To find a golf pro in your area, call your local public or private golf course. “If you’re just starting out, I would take at least a half-dozen lessons and rent your clubs at first, to make sure that you like the sport,” advises Geoff Bryant, president of the United States Golf Teacher Federation (USGTF) in Ft. Pierce, Florida. “Look for a USGTF or a PGA-teaching pro who is personable and patient as well as knowledgeable. With good instruction and the latest training aids, golf has never been easier to learn.” To find a USGTF-certified teaching pro in your area, call the USTGTF at (888) 346-3290.

If you do find that golfing suits you to a tee, you just might become one of those golf addicts that hits a new course every weekend. “The great thing about golf is that it’s challenging and relaxing at the same time. And because of the handicap system, people of all levels can play together and still be competitive. It’s truly a lifetime sport,” says Hospenthal. Just remember one more thing, though--those plaid pants are strictly optional!

  • Benefits: Increases stamina and strength, especially if you carry clubs; enhances eye-hand coordination; good stress reducer; social atmosphere; beautiful setting.

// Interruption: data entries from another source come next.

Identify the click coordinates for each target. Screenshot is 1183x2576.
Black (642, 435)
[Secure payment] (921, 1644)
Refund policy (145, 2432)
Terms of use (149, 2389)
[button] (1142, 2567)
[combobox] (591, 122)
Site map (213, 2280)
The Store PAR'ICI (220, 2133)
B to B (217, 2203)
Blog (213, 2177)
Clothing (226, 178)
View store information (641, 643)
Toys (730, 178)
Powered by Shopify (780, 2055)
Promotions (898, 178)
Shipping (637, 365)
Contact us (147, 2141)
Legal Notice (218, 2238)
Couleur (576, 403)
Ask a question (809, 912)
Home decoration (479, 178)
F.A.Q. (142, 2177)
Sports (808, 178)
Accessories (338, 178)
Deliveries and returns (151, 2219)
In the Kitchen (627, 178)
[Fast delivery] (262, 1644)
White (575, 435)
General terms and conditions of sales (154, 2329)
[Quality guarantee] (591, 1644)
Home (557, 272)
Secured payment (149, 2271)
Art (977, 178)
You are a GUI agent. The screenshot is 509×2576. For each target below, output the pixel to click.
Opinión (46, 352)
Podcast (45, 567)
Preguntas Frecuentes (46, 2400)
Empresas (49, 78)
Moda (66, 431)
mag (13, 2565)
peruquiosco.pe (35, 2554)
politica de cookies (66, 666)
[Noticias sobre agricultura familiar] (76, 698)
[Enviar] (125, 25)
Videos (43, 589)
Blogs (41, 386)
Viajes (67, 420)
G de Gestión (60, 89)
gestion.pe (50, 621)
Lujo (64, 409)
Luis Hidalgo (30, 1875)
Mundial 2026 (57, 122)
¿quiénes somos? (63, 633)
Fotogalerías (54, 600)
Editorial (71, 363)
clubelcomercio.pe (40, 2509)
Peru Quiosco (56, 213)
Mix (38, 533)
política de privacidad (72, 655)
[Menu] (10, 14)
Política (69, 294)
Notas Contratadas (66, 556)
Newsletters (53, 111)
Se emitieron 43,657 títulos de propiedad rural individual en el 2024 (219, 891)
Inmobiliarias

  • Cons: High risk of injury to back and spine; time-intensive; public courses often crowded on weekends and nice days.
  • Must-Haves: Proper instruction; golf shoes, balls, and clubs.
  • Cost: Instruction starts at $35 for a half-hour private lesson; group lessons start at $80 for four one-hour group sessions; golf shoes $100; balls $15-20/dozen; set of beginning clubs, including bag, $250 and up; greens fees at public courses for 18 holes average $50-60; at private clubs, accompanied with member, $70-90; club rental averages $20/day.
  • The Golfing Personality: Attracts a wide variety of people, particularly those who enjoy nature and competition in a social atmosphere.